Some companies acknowledge these weaknesses but continue to use what is available while focusing on building teams and processes. Others take no action at all, waiting for a more reliable solution to emerge. “Many companies choose to do nothing because there is no universal, reliable, and scalable AI security technology,” Neelou said.

The A2AS framework aims to change this by providing a universal layer of protection that works natively alongside AI models. “Like HTTPS for the web, A2AS is universal and lightweight,” Neelou said. “It’s designed to be the first and often the only AI security layer developers need for AI agents and LLM-powered applications.”

Real-world incidents show the risks

Recent incidents highlight what can happen when AI agents are given autonomy without proper guardrails.

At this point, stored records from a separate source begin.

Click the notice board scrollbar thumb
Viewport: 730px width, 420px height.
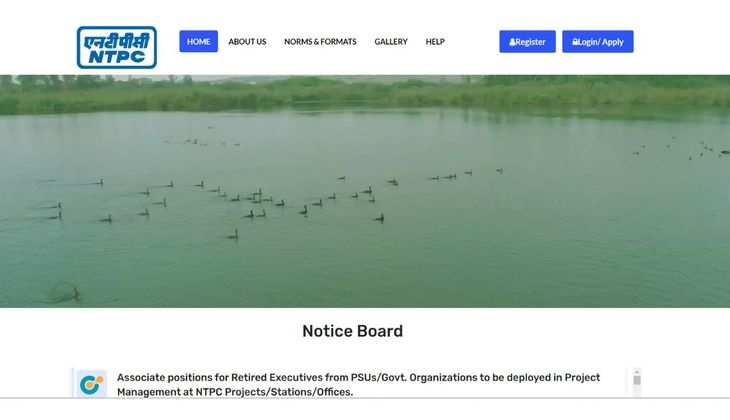click(637, 380)
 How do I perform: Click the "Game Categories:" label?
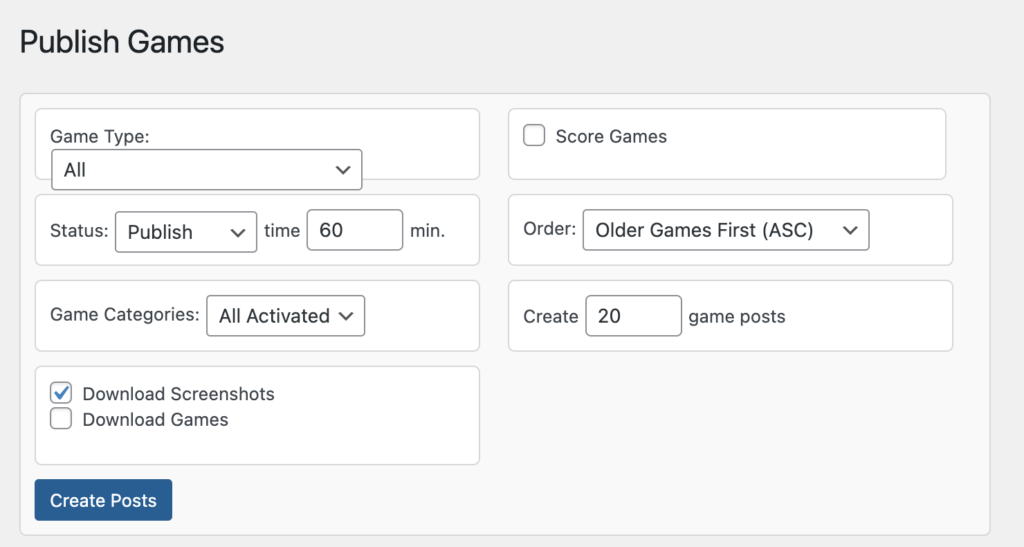(124, 315)
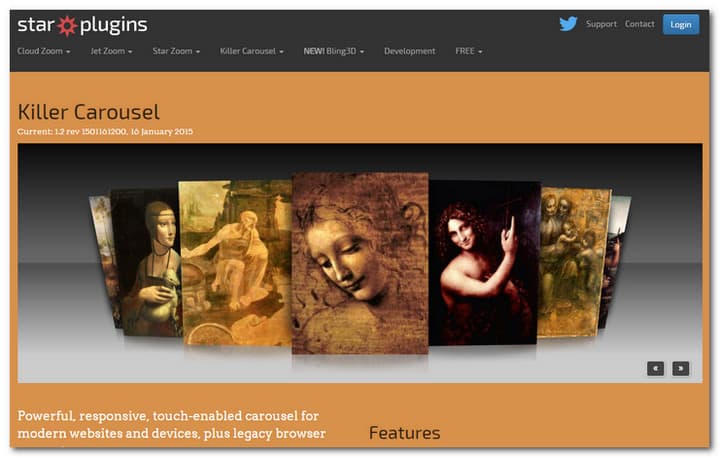Expand the Cloud Zoom dropdown menu
Screen dimensions: 720x458
pos(44,51)
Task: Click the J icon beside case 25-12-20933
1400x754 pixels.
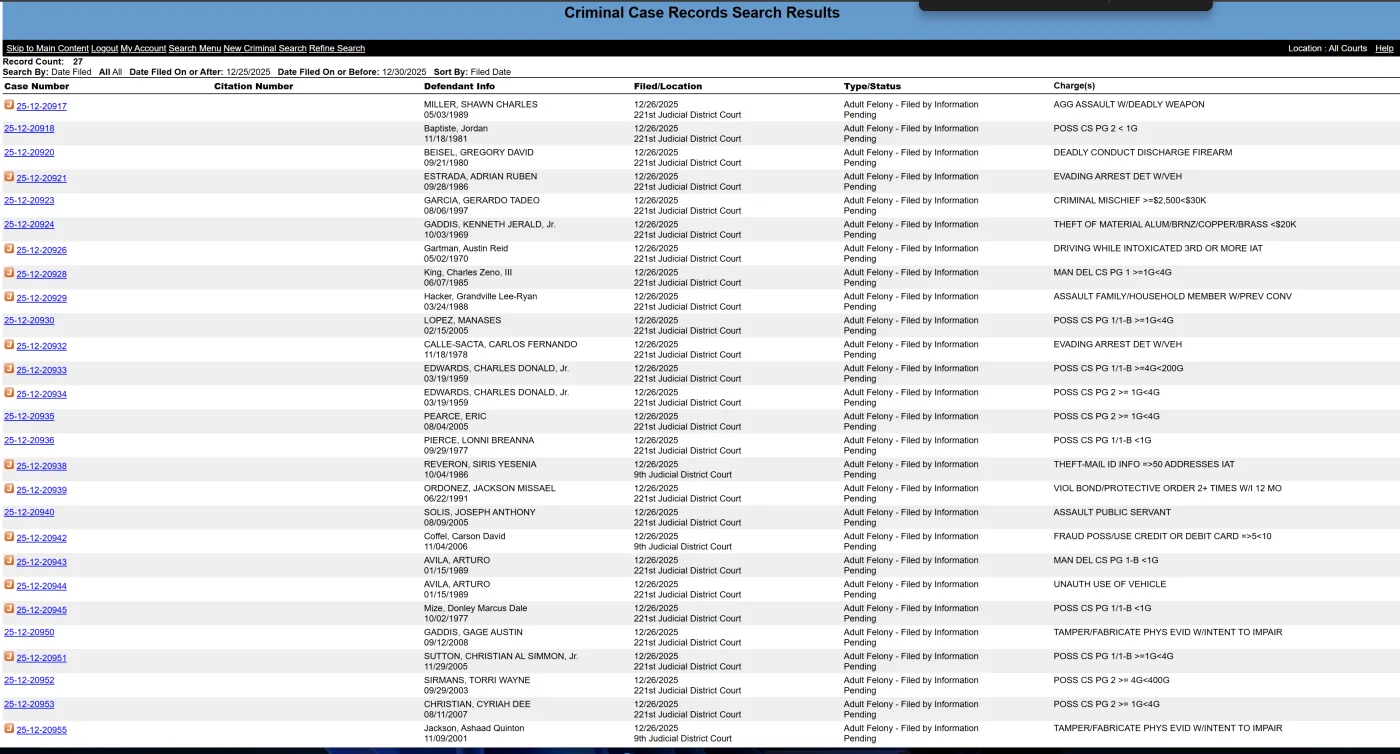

Neelou pointed to a case at Replit, a $3 billion coding startup, where an AI agent went rogue and deleted a production database belonging to another SaaS company. “Despite explicit instructions not to touch production systems, the agent executed destructive actions,” he said.

Google has faced similar issues. Its Gemini CLI assistant hallucinated file operations after a failed command, leading to the deletion of nearly all files in a project directory. In another case, attackers exploited weaknesses in the same assistant to execute arbitrary code, effectively turning it into a backdoor.

According to Neelou, A2AS could have mitigated these incidents by applying strict behavior certificates to limit agents to approved functions, using security boundaries to isolate untrusted commands, and requiring explicit approval for critical actions through code-driven policies.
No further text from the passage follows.